### Work to be completed
Convert the material below into a JSON list of strings, with one string per line and blank lines dropped.

(Stored entries)
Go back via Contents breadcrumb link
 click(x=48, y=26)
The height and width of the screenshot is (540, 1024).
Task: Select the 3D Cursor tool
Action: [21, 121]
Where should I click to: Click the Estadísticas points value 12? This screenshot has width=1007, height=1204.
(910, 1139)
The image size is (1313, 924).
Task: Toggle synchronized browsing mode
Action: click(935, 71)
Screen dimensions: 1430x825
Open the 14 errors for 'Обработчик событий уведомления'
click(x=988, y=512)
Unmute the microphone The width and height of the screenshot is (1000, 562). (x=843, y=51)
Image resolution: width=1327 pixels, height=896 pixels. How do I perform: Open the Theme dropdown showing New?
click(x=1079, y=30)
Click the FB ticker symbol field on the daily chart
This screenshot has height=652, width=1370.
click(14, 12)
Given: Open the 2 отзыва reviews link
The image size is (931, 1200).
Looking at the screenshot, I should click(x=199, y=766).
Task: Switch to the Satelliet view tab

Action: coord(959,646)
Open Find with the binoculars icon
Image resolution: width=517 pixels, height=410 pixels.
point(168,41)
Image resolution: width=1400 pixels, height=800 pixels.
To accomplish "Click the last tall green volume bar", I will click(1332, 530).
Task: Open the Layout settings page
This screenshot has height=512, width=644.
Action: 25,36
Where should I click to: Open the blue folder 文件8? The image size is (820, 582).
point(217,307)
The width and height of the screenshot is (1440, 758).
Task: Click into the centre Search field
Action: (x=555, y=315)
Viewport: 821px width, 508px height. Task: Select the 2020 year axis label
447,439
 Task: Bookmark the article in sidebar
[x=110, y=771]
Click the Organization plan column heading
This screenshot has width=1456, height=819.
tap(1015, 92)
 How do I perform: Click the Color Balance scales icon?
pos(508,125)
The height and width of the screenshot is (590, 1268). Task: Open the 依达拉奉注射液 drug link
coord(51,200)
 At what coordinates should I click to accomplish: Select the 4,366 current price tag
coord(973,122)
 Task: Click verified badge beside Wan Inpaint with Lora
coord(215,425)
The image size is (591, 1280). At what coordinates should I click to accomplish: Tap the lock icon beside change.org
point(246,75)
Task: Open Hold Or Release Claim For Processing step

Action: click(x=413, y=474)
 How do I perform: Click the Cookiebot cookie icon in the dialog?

### The result
[
  "Go back via Contents breadcrumb link",
  " click(x=48, y=26)",
  "The height and width of the screenshot is (540, 1024).",
  "Task: Select the 3D Cursor tool",
  "Action: [21, 121]",
  "Where should I click to: Click the Estadísticas points value 12? This screenshot has width=1007, height=1204.",
  "(910, 1139)",
  "The image size is (1313, 924).",
  "Task: Toggle synchronized browsing mode",
  "Action: click(935, 71)",
  "Screen dimensions: 1430x825",
  "Open the 14 errors for 'Обработчик событий уведомления'",
  "click(x=988, y=512)",
  "Unmute the microphone The width and height of the screenshot is (1000, 562). (x=843, y=51)",
  "Image resolution: width=1327 pixels, height=896 pixels. How do I perform: Open the Theme dropdown showing New?",
  "click(x=1079, y=30)",
  "Click the FB ticker symbol field on the daily chart",
  "This screenshot has height=652, width=1370.",
  "click(14, 12)",
  "Given: Open the 2 отзыва reviews link",
  "The image size is (931, 1200).",
  "Looking at the screenshot, I should click(x=199, y=766).",
  "Task: Switch to the Satelliet view tab",
  "Action: coord(959,646)",
  "Open Find with the binoculars icon",
  "Image resolution: width=517 pixels, height=410 pixels.",
  "point(168,41)",
  "Image resolution: width=1400 pixels, height=800 pixels.",
  "To accomplish \"Click the last tall green volume bar\", I will click(1332, 530).",
  "Task: Open the Layout settings page",
  "This screenshot has height=512, width=644.",
  "Action: 25,36",
  "Where should I click to: Open the blue folder 文件8? The image size is (820, 582).",
  "point(217,307)",
  "The width and height of the screenshot is (1440, 758).",
  "Task: Click into the centre Search field",
  "Action: (x=555, y=315)",
  "Viewport: 821px width, 508px height. Task: Select the 2020 year axis label",
  "447,439",
  " Task: Bookmark the article in sidebar",
  "[x=110, y=771]",
  "Click the Organization plan column heading",
  "This screenshot has width=1456, height=819.",
  "tap(1015, 92)",
  " How do I perform: Click the Color Balance scales icon?",
  "pos(508,125)",
  "The height and width of the screenshot is (590, 1268). Task: Open the 依达拉奉注射液 drug link",
  "coord(51,200)",
  " At what coordinates should I click to accomplish: Select the 4,366 current price tag",
  "coord(973,122)",
  " Task: Click verified badge beside Wan Inpaint with Lora",
  "coord(215,425)",
  "The image size is (591, 1280). At what coordinates should I click to accomplish: Tap the lock icon beside change.org",
  "point(246,75)",
  "Task: Open Hold Or Release Claim For Processing step",
  "Action: click(x=413, y=474)",
  " How do I perform: Click the Cookiebot cookie icon in the dialog?"
]